__Task__. Rewrite the items below, substituting "Output a tap action" for every occurrence of "Output a click action" and leaving all other text unchanged.

__The records__.

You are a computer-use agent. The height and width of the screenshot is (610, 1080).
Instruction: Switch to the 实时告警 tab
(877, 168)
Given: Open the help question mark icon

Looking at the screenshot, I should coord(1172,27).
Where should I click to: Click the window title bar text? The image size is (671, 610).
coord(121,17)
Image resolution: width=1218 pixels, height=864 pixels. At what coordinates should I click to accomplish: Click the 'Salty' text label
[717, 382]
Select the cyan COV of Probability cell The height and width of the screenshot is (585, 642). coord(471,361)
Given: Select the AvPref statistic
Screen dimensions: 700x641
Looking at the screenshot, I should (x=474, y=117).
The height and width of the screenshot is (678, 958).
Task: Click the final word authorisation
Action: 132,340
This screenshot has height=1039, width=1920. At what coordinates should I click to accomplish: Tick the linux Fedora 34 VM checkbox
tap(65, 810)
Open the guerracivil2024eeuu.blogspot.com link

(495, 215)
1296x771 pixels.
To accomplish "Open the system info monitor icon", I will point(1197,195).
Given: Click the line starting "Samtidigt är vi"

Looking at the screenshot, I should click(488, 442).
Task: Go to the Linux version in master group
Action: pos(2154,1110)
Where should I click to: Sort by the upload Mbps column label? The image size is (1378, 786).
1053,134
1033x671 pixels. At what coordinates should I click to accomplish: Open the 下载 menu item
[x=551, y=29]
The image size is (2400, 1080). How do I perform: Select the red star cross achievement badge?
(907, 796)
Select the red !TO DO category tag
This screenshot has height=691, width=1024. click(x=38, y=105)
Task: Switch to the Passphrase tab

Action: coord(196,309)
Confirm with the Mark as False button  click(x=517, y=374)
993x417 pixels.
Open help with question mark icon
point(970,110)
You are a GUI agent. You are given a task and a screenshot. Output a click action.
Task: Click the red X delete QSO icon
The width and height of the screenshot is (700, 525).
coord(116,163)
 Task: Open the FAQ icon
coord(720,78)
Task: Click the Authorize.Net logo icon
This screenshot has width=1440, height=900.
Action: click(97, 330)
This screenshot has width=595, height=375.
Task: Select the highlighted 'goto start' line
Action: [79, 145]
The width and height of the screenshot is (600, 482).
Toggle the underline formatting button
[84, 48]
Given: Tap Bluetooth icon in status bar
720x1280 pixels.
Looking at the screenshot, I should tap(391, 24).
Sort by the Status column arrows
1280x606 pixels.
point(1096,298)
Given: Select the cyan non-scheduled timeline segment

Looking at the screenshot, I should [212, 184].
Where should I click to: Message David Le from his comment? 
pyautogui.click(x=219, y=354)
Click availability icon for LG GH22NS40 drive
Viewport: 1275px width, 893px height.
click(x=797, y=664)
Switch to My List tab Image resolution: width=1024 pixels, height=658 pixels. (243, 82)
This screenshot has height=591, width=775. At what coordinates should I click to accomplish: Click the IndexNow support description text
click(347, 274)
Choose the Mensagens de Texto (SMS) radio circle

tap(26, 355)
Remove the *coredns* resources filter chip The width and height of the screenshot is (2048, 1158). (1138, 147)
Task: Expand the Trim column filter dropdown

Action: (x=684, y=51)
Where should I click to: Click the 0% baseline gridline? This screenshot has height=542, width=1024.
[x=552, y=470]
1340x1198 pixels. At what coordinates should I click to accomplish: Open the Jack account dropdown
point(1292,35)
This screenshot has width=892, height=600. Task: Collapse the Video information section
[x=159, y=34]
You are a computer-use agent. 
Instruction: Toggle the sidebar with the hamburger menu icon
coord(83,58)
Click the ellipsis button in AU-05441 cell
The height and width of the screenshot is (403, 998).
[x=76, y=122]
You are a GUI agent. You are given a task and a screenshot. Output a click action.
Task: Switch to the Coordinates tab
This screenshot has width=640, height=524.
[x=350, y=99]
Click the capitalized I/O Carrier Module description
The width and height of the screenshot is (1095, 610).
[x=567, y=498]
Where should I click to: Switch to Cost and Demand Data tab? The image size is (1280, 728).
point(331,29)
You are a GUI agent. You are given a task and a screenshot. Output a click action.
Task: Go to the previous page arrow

__Correct result__.
You are a computer-use agent. The height and width of the screenshot is (610, 1080).
Instruction: Switch to the 实时告警 tab
(877, 168)
Given: Open the help question mark icon

Looking at the screenshot, I should coord(1172,27).
Where should I click to: Click the window title bar text? The image size is (671, 610).
coord(121,17)
Image resolution: width=1218 pixels, height=864 pixels. At what coordinates should I click to accomplish: Click the 'Salty' text label
[717, 382]
Select the cyan COV of Probability cell The height and width of the screenshot is (585, 642). coord(471,361)
Given: Select the AvPref statistic
Screen dimensions: 700x641
Looking at the screenshot, I should (x=474, y=117).
The height and width of the screenshot is (678, 958).
Task: Click the final word authorisation
Action: 132,340
This screenshot has height=1039, width=1920. At what coordinates should I click to accomplish: Tick the linux Fedora 34 VM checkbox
tap(65, 810)
Open the guerracivil2024eeuu.blogspot.com link

(495, 215)
1296x771 pixels.
To accomplish "Open the system info monitor icon", I will point(1197,195).
Given: Click the line starting "Samtidigt är vi"

Looking at the screenshot, I should click(488, 442).
Task: Go to the Linux version in master group
Action: pos(2154,1110)
Where should I click to: Sort by the upload Mbps column label? The image size is (1378, 786).
1053,134
1033x671 pixels. At what coordinates should I click to accomplish: Open the 下载 menu item
[x=551, y=29]
The image size is (2400, 1080). How do I perform: Select the red star cross achievement badge?
(907, 796)
Select the red !TO DO category tag
This screenshot has height=691, width=1024. click(x=38, y=105)
Task: Switch to the Passphrase tab

Action: coord(196,309)
Confirm with the Mark as False button  click(x=517, y=374)
993x417 pixels.
Open help with question mark icon
point(970,110)
You are a GUI agent. You are given a task and a screenshot. Output a tap action.
Task: Click the red X delete QSO icon
The width and height of the screenshot is (700, 525).
coord(116,163)
 Task: Open the FAQ icon
coord(720,78)
Task: Click the Authorize.Net logo icon
This screenshot has width=1440, height=900.
Action: click(97, 330)
This screenshot has width=595, height=375.
Task: Select the highlighted 'goto start' line
Action: [79, 145]
The width and height of the screenshot is (600, 482).
Toggle the underline formatting button
[84, 48]
Given: Tap Bluetooth icon in status bar
720x1280 pixels.
Looking at the screenshot, I should tap(391, 24).
Sort by the Status column arrows
1280x606 pixels.
point(1096,298)
Given: Select the cyan non-scheduled timeline segment

Looking at the screenshot, I should [212, 184].
Where should I click to: Message David Le from his comment? 
pyautogui.click(x=219, y=354)
Click availability icon for LG GH22NS40 drive
Viewport: 1275px width, 893px height.
click(x=797, y=664)
Switch to My List tab Image resolution: width=1024 pixels, height=658 pixels. (243, 82)
This screenshot has height=591, width=775. At what coordinates should I click to accomplish: Click the IndexNow support description text
click(347, 274)
Choose the Mensagens de Texto (SMS) radio circle

tap(26, 355)
Remove the *coredns* resources filter chip The width and height of the screenshot is (2048, 1158). (1138, 147)
Task: Expand the Trim column filter dropdown

Action: (x=684, y=51)
Where should I click to: Click the 0% baseline gridline? This screenshot has height=542, width=1024.
[x=552, y=470]
1340x1198 pixels. At what coordinates should I click to accomplish: Open the Jack account dropdown
point(1292,35)
This screenshot has width=892, height=600. Task: Collapse the Video information section
[x=159, y=34]
You are a computer-use agent. 
Instruction: Toggle the sidebar with the hamburger menu icon
coord(83,58)
Click the ellipsis button in AU-05441 cell
The height and width of the screenshot is (403, 998).
[x=76, y=122]
You are a GUI agent. You are given a task and a screenshot. Output a tap action.
Task: Switch to the Coordinates tab
This screenshot has width=640, height=524.
[x=350, y=99]
Click the capitalized I/O Carrier Module description
The width and height of the screenshot is (1095, 610).
[x=567, y=498]
Where should I click to: Switch to Cost and Demand Data tab? The image size is (1280, 728).
point(331,29)
You are a GUI agent. You are given a task and a screenshot. Output a tap action.
Task: Go to the previous page arrow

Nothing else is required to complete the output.